WORK INSTRUCTION = Search the entries below for "code". Report each line where it occurs.

----

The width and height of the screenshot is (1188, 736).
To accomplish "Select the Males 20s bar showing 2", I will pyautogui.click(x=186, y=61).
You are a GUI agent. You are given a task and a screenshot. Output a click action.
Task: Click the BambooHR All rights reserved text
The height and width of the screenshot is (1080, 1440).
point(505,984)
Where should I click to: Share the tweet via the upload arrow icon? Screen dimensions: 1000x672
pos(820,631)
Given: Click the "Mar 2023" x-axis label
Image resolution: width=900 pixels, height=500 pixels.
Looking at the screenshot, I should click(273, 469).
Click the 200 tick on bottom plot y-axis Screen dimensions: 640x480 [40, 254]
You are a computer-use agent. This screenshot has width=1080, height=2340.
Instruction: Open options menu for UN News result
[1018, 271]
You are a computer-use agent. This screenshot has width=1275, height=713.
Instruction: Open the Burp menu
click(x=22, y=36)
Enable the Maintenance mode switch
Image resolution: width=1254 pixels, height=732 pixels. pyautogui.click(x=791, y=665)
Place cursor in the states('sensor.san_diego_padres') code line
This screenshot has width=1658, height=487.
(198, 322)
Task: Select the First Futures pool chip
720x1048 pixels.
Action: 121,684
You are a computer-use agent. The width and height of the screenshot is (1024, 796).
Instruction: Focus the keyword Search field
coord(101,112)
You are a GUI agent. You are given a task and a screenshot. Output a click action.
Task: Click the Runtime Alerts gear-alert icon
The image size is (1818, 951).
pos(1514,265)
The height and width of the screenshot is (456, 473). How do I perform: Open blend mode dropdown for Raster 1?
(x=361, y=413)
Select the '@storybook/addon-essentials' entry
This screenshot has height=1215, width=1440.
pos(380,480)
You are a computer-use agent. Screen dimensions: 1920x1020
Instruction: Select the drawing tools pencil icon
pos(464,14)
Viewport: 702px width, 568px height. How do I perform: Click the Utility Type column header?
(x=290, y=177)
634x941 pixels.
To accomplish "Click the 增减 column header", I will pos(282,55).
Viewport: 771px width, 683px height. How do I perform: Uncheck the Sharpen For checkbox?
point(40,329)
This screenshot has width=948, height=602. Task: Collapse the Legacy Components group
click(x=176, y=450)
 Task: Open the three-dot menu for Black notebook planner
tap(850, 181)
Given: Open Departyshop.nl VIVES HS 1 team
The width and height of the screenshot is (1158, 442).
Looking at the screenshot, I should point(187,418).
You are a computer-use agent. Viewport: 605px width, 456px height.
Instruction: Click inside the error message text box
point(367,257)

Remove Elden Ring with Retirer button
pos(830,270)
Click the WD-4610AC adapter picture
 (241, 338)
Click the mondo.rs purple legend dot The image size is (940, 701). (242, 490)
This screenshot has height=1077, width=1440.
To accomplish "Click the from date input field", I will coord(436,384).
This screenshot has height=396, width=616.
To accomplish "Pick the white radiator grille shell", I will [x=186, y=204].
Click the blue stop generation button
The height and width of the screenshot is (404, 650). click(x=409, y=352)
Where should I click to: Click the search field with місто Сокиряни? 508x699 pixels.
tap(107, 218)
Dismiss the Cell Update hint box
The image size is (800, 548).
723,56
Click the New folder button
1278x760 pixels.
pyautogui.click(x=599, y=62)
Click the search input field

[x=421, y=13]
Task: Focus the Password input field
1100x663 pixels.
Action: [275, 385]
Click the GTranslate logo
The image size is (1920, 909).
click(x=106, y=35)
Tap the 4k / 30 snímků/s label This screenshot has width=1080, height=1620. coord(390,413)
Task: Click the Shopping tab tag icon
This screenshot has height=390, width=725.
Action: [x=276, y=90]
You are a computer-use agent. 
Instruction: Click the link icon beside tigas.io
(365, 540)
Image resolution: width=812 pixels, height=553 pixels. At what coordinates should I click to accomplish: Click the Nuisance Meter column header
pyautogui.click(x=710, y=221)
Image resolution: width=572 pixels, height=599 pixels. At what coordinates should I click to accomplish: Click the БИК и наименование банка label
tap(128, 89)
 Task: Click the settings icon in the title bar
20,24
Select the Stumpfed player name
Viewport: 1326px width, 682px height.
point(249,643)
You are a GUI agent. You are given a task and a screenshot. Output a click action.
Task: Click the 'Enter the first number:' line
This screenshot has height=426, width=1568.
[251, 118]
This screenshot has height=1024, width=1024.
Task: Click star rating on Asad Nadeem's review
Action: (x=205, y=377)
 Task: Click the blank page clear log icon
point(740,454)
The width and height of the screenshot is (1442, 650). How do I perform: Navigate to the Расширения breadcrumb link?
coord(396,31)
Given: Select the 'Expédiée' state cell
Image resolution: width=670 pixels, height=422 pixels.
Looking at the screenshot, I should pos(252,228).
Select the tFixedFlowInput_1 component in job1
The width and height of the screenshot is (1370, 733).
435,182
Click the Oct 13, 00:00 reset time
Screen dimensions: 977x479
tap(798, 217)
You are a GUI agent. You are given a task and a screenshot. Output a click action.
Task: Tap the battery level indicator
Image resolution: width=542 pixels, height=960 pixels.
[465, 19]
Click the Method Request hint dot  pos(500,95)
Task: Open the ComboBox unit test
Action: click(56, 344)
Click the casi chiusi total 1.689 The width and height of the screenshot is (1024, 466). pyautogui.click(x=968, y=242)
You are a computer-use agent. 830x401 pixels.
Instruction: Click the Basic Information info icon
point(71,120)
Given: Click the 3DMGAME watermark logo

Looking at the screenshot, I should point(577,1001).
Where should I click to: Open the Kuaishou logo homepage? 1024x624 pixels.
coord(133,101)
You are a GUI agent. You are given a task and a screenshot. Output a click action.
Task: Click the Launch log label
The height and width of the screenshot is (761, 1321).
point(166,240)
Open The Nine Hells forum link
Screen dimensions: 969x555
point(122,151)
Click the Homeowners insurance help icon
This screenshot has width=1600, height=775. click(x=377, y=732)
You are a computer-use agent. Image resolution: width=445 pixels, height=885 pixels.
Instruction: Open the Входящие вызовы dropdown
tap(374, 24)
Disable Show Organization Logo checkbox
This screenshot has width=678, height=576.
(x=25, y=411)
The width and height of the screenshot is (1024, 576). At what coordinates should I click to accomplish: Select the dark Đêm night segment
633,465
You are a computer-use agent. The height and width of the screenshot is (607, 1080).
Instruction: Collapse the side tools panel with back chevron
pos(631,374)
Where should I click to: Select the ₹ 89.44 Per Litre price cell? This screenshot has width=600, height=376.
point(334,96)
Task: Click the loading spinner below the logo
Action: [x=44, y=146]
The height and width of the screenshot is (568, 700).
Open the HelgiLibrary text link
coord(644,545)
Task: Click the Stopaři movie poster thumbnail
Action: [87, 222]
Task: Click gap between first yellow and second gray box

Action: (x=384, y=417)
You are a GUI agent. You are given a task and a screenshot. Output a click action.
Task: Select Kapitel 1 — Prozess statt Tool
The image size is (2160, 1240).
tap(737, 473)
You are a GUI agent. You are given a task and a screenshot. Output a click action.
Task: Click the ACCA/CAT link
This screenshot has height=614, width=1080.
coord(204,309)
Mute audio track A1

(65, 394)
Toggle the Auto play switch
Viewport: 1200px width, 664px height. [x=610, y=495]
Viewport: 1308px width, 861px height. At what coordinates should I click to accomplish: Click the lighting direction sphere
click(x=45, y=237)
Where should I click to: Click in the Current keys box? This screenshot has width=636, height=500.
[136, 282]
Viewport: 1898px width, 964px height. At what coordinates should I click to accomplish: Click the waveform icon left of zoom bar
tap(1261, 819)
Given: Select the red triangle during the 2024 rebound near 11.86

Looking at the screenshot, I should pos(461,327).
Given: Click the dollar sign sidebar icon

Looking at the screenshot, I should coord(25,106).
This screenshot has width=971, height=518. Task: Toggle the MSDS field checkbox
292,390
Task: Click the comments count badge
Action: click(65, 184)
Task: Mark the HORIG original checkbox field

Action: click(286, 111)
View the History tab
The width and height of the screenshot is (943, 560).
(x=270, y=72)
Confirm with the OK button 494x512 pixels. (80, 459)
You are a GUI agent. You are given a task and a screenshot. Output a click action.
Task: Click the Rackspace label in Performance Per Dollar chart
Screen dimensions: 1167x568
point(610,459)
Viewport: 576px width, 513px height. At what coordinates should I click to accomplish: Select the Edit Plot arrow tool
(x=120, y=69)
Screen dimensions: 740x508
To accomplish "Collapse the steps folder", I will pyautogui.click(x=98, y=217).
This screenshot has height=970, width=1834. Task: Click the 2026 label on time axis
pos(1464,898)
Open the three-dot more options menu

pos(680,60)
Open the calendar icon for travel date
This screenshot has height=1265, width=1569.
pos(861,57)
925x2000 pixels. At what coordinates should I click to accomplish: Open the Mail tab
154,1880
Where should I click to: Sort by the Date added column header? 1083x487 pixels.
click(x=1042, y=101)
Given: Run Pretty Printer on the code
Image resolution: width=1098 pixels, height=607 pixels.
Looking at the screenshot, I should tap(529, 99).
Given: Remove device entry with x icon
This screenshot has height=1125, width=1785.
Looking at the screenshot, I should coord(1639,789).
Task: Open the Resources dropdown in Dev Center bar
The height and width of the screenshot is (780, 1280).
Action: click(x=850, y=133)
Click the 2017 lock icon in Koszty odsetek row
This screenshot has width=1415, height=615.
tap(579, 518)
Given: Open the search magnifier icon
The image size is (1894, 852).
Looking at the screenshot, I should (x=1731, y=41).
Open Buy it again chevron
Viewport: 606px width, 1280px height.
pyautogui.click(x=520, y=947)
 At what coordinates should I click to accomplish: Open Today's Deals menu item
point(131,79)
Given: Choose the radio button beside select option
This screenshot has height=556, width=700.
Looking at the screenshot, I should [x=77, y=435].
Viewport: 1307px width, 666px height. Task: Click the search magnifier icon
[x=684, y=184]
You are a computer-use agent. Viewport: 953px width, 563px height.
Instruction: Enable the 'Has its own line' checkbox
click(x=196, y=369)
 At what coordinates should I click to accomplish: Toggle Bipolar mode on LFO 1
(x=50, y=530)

----

EXPECTED OUTPUT =
Place cursor in the states('sensor.san_diego_padres') code line
Given: Run Pretty Printer on the code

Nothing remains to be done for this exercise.